Extract from the material below, without any change, the lines beginning with the line that contains "You are a GUI" and continuing through the line that contains "Action: (268, 461)", with both of those lines included. Leave the pictures out of your answer.

DATA ROWS –
_ _ _

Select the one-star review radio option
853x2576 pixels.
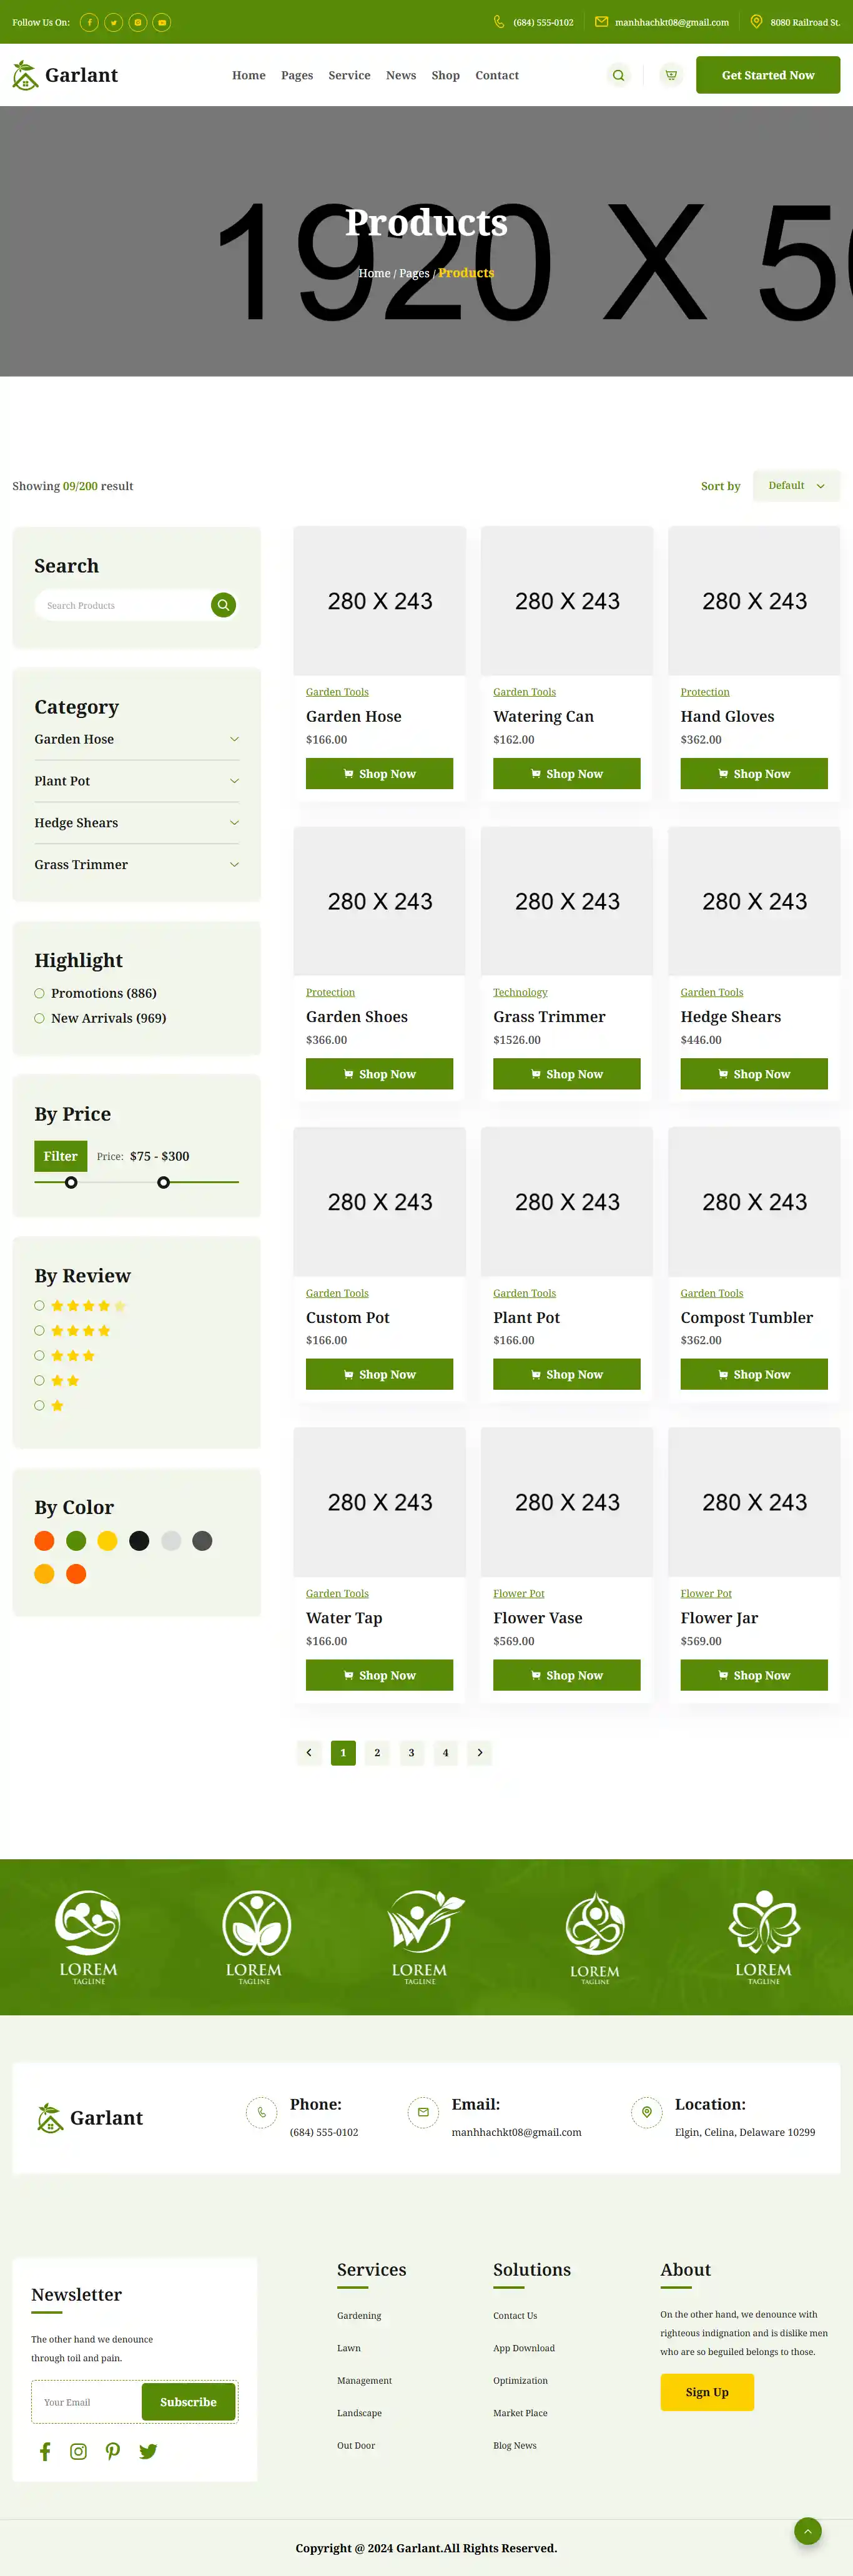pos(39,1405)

_ _ _

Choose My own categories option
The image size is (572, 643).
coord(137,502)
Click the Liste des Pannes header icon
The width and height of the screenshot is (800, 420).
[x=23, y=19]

_ _ _

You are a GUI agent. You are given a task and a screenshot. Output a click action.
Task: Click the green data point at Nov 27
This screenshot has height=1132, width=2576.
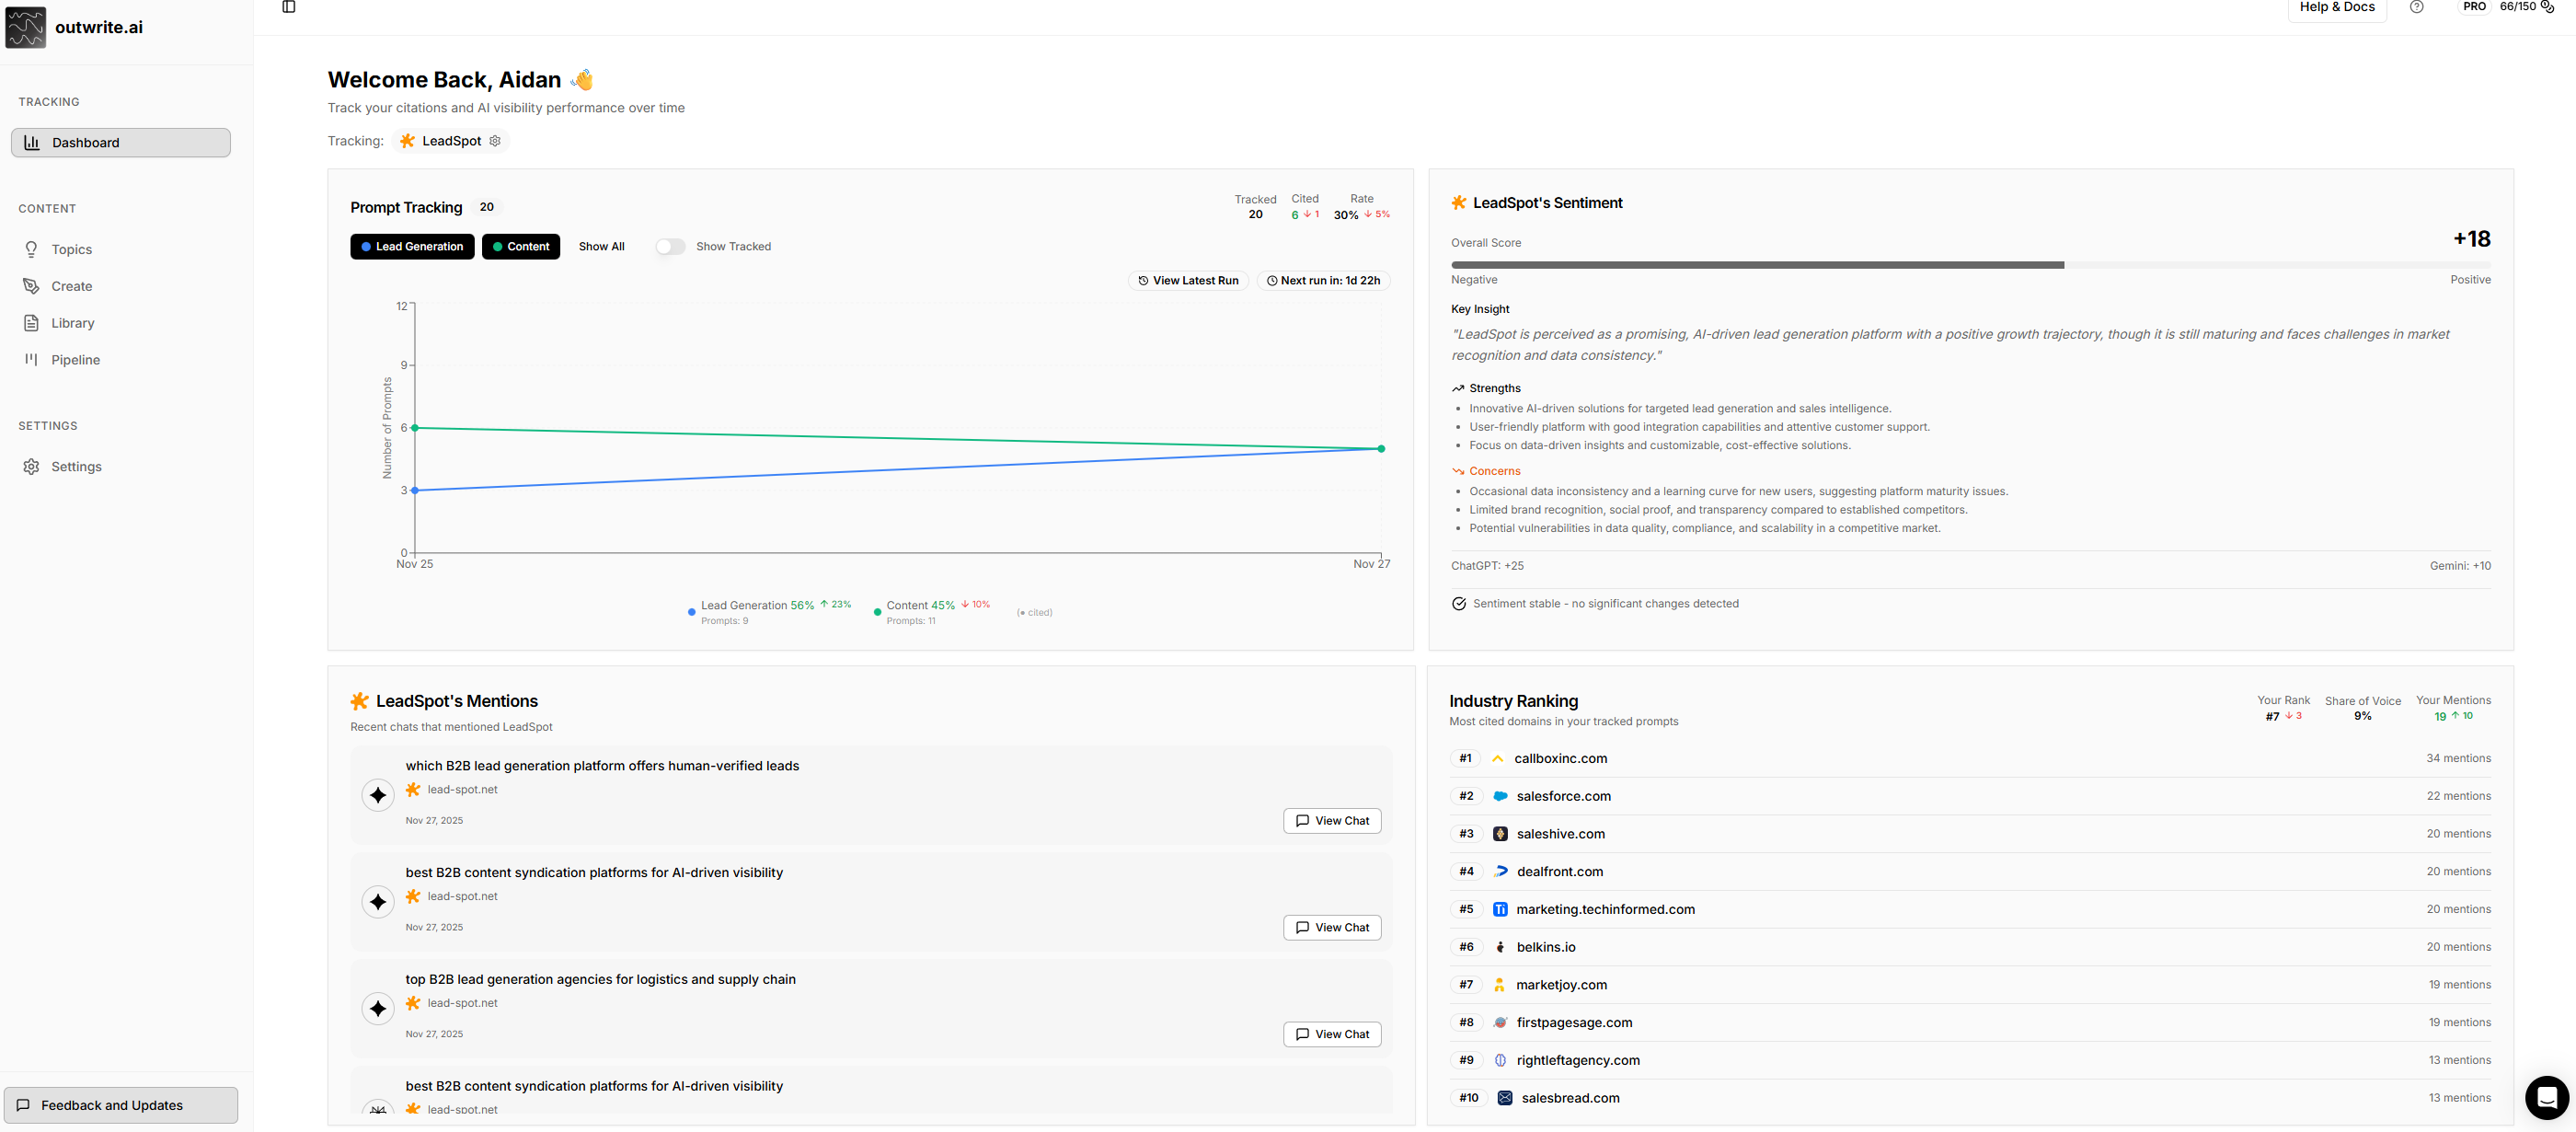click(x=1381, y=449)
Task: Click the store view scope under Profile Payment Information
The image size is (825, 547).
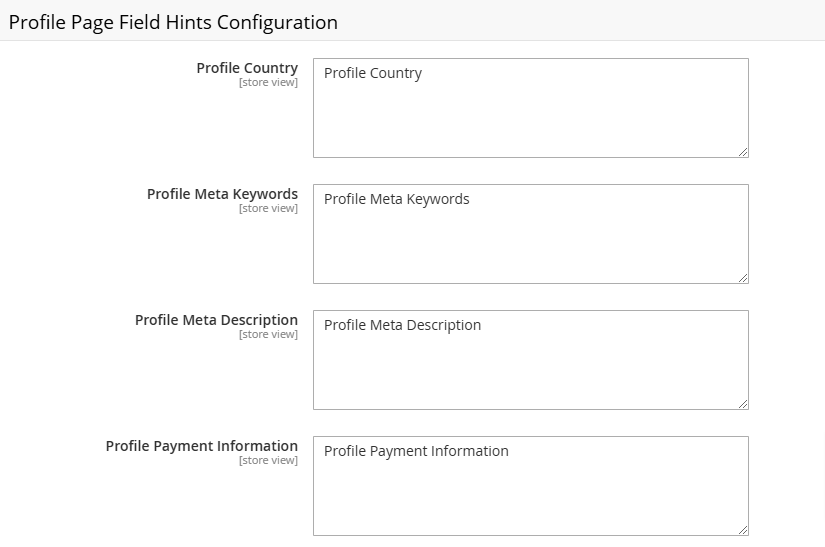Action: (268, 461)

_ _ _

EXPECTED OUTPUT –
You are a GUI agent. You are given a task and a screenshot. Output a click action.
Task: Click the green data point at Nov 27
This screenshot has height=1132, width=2576.
click(x=1381, y=449)
Task: Click the store view scope under Profile Payment Information
The image size is (825, 547).
Action: (268, 461)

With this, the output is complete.